- Opening Delimiter -

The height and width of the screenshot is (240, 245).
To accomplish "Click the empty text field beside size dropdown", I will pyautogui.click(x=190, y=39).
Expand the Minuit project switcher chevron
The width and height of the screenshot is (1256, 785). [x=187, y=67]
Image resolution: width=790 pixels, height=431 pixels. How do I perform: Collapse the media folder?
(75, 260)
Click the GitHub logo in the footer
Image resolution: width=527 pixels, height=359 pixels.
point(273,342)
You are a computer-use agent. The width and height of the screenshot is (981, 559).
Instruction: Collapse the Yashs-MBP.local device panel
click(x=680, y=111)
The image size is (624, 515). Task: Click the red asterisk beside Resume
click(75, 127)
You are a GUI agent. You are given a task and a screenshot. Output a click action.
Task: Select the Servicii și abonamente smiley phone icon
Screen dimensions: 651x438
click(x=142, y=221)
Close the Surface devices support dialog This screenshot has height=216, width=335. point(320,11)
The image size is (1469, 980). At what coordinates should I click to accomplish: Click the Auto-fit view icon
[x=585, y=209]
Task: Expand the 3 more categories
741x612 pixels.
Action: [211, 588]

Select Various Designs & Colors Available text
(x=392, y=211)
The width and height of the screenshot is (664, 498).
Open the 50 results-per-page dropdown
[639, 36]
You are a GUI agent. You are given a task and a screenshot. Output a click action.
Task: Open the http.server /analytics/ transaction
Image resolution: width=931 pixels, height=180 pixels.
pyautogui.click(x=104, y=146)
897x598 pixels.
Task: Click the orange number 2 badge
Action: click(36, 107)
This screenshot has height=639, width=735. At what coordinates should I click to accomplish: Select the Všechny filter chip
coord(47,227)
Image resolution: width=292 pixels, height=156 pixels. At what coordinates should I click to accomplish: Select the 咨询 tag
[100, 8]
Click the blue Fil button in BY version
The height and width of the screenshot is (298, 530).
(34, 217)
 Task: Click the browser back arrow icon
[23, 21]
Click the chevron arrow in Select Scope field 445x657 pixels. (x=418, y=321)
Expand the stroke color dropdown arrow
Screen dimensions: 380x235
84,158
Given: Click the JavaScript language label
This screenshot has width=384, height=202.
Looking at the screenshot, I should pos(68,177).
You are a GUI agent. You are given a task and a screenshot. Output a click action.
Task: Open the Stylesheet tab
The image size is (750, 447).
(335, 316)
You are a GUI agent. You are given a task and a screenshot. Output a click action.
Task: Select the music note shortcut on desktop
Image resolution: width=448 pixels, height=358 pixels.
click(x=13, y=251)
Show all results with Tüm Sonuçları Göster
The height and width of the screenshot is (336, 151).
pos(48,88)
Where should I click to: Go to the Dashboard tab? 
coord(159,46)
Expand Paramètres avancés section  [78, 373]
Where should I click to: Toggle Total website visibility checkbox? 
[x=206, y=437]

- Closing Delimiter -

EXERCISE GOAL:
This task calls for an exact reproduction of the lines that start at the one containing "Image resolution: width=448" and continue to the end of the entries above.

RESPONSE TO THE TASK:
Image resolution: width=448 pixels, height=358 pixels.
click(x=13, y=251)
Show all results with Tüm Sonuçları Göster
The height and width of the screenshot is (336, 151).
pos(48,88)
Where should I click to: Go to the Dashboard tab? 
coord(159,46)
Expand Paramètres avancés section  [78, 373]
Where should I click to: Toggle Total website visibility checkbox? 
[x=206, y=437]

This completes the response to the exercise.